On January 13, 2005, the City of Normandy Park provided the Board and Petitioner Kaleas with a copy of the “Index to Record” (Index).

On January 27, 2005, the City provided a copy of the Index to Petitioner 1000 Friends of Washington or Futurewise.

There were no motions to supplement the record filed with the Board in this matter.

C. Dispositive Motions

At the time of the February 3, 2005 prehearing conference in the consolidated case, the time for filing motions by Petitioner Kaleas or the City of Normandy Park had passed. 1000 Friends and the City indicated that it was unlikely that any motions to supplement the record or dispositive motions would be filed. Nonetheless, the Board allowed either 1000 Friends or the City to file such motions, if necessary, along with the prehearing briefing. There were no dispositive motions filed with the Board in this matter.
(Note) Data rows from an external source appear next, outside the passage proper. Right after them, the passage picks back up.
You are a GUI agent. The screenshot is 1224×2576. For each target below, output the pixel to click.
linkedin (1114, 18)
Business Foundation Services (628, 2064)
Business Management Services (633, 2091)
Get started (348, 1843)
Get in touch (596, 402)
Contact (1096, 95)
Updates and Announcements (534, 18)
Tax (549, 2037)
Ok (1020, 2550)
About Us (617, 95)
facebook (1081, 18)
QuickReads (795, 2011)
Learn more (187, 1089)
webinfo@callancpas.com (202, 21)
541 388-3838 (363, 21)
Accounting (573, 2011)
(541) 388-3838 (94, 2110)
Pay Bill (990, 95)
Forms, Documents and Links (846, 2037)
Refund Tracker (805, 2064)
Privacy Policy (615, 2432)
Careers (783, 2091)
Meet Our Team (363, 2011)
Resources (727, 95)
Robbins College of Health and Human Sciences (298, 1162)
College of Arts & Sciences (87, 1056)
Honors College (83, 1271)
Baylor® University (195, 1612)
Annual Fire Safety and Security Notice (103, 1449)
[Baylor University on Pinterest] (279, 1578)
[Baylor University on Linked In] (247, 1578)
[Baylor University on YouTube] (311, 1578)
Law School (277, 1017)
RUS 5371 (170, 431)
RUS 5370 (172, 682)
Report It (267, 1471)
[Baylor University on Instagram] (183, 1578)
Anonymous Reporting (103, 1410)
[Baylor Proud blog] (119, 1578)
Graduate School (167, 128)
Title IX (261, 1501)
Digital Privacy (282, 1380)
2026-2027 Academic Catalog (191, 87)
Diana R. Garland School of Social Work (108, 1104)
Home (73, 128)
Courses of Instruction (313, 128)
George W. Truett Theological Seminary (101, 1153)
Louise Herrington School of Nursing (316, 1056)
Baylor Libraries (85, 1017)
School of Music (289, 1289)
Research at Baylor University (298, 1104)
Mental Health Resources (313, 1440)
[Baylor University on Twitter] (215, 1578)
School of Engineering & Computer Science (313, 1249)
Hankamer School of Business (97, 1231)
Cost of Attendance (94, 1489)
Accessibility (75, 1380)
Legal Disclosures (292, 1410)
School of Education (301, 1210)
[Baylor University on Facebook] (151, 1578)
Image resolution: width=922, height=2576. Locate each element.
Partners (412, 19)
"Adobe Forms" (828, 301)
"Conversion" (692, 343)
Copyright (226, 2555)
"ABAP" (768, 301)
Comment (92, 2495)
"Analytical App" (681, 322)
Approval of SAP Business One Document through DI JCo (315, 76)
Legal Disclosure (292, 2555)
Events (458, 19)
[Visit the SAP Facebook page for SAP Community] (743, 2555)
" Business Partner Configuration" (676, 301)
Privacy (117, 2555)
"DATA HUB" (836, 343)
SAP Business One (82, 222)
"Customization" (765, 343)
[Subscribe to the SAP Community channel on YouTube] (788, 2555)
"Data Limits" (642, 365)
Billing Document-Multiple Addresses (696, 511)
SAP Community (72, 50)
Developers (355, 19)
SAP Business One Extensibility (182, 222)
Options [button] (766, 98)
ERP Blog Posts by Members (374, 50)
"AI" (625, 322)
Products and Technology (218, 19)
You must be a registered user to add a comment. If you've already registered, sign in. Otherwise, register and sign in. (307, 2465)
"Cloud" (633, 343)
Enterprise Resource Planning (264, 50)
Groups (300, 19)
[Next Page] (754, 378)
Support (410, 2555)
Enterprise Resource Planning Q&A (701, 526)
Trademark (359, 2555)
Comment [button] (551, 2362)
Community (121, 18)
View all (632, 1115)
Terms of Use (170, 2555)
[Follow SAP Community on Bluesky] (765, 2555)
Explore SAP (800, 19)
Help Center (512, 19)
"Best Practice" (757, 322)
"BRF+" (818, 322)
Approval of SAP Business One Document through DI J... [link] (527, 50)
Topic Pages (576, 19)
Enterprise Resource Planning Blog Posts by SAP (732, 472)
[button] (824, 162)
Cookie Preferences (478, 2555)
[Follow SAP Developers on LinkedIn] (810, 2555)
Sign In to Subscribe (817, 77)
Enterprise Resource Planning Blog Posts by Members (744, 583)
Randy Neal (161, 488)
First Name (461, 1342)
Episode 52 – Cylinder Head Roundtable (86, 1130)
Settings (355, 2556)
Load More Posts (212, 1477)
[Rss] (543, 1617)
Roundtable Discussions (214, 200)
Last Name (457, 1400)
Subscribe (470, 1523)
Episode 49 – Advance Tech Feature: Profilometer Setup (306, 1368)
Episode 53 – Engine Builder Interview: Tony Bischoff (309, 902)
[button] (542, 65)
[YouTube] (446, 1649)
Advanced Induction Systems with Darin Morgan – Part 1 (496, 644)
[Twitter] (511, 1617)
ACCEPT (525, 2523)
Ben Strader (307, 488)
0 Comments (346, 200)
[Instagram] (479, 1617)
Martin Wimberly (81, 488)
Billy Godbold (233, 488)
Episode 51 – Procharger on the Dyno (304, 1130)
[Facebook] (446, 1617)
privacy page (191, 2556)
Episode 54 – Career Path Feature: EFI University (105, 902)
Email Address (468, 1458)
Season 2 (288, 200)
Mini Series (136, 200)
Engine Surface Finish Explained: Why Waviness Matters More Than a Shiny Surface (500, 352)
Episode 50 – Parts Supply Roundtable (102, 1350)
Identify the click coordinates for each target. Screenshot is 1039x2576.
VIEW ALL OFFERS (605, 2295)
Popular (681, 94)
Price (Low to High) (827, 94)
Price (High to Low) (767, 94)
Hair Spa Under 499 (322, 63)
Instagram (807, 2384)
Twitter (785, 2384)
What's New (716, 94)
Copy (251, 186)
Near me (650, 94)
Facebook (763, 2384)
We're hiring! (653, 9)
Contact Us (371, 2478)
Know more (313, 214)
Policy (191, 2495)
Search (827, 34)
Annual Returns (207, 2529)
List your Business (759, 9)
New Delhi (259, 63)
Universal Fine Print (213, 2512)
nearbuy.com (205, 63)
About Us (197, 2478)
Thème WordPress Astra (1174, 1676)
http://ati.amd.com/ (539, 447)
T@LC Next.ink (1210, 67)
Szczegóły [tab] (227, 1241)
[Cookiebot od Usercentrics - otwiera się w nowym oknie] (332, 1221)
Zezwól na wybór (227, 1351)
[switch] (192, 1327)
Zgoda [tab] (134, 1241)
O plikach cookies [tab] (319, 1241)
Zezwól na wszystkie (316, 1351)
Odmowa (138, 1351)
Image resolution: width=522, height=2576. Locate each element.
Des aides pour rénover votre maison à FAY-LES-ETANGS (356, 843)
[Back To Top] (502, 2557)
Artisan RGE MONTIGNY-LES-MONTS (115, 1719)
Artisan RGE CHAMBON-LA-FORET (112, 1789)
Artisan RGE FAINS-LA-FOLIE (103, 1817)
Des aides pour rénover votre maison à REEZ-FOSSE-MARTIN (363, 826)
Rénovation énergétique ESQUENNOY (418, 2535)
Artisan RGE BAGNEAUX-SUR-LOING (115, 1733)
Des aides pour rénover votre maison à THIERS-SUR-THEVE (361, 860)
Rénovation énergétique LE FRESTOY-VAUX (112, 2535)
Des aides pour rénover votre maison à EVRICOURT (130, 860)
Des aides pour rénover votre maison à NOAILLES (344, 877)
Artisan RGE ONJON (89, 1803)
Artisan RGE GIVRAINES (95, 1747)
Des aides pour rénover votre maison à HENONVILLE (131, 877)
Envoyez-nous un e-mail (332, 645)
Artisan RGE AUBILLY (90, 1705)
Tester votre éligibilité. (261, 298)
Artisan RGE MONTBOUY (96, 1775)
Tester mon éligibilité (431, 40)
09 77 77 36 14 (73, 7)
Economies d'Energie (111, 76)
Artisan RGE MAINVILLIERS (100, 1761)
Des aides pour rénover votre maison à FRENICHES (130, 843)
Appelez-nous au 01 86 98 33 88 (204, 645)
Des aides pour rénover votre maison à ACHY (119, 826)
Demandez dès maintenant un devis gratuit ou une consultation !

D. Briefing and Hearing on the Merits

On March 4, 2005, the Board received “Prehearing Brief of Petitioners’ John R. Kaleas and Bruce W. Horst” (Kaleas PHB), with five attached exhibits keyed to the Index. The same day, the Board received “Futurewise Prehearing Brief” (Futurewise PHB), with two attached exhibits keyed to the Index. Both filings were timely. On March 25, 2005, the Board received “Hearing Brief of Respondent City of Normandy Park” (Normandy Park Response), with thirteen attached exhibits. The filing was timely. On April 1, 2005, the Board received “Reply Brief of Petitioners John R. Kaleas and Bruce W. Horst” (Kaleas Reply); no exhibits were attached. The Board also received “Futurewise Reply Brief” (Futurewise Reply), with one attached exhibit. On April 14, 2005, the Board held a hearing on the merits at the Board’s offices in Suite 12470, 900 4th Avenue, Seattle, Washington. Board members Edward G. McGuire, Presiding Officer, Bruce C. Laing and Margaret A. Pageler were present for the Board. Petitioner Kaleas was represented by David S. Mann; John Zilavy represented Petitioner 1000 Friends of Washington. Respondent City of Normandy Park was represented by Sue Sampson. Court reporting services were provided by Eva P. Jankovits of Byers and Anderson, Inc. The hearing convened at 10:00 a.m. and adjourned at approximately 12:00 p.m.